Отсюда вытекает, что как бы мы ни оценивали перспективу по существу, мы не имеем никакого права разуметь в ней некий простой, естественный, непосредственно свойственный человеческому глазу, как таковому, способ видеть мир. Необходимость выковать учение о перспективе целому ряду больших умов и опытнейших живописцев в течение нескольких веков, с участием первоклассных математиков, и притом уже заведомо после того, как подмечены были основные признаки перспективной проекции мира, заставляет думать, что историческое дело выработки перспективы шло вовсе не о простой систематизации уже присущего человеческой психофизиологии, а о насильственном перевоспитании этой психофизиологии в смысле отвлеченных требований нового миропонимания, существенно антихудожественного, существенно исключающего из себя искусство, в особенности же изобразительное.
Но душа Возрождения, душа вообще Нового Времени, — нецельная, расколотая душа, двоящаяся в мыслях своих. В этом отношении искусство оказалось в выгоде. По счастию, живое творчество все же не подчинялось требованиям рассудка, и искусство на самом деле шло далеко не теми путями, какие возвещались в отвлеченных декларациях.

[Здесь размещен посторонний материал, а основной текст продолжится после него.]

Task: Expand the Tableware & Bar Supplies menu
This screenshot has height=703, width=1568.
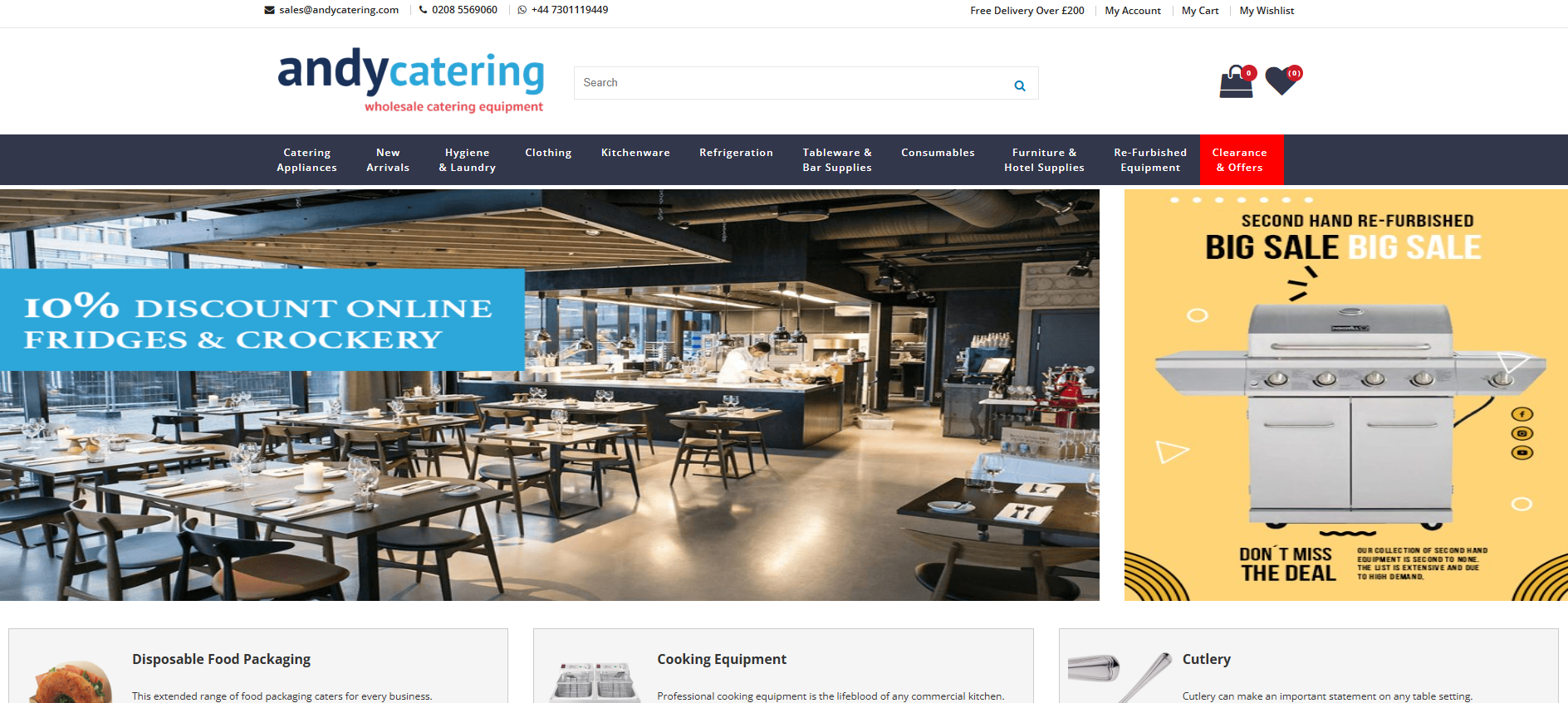Action: pos(837,159)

Обстоятельство, достойное внимания и смеха: даже сами художники, теоретики перспективы, как только они не рассказывали предписываемых ими же правил перспективы и отдавались, хотя уже зная ее секреты, непосредственному художественному чутью при изображении мира, — они делали грубые «промахи» и «ошибки» против ее требований — все, все! Но изучение соответственных картин обнаруживает, что сила их — именно в этих «ошибках», в этих «промахах». Вот уже когда действительно, Und predigen offentlich Wasser [4]
Сейчас нет времени входить в подробный анализ художественных произведений, и придется удовлетвориться лишь немногими типическими примерами их, доказывая высказанную мысль, и притом брать их поверхностно, без разъяснений, что именно значит эстетически их несоответствие перспективной схеме. Но, ради полной отчетливости, напомним, и притом чужими словами, что есть задача перспективистов — пресловутое «перспективное единство».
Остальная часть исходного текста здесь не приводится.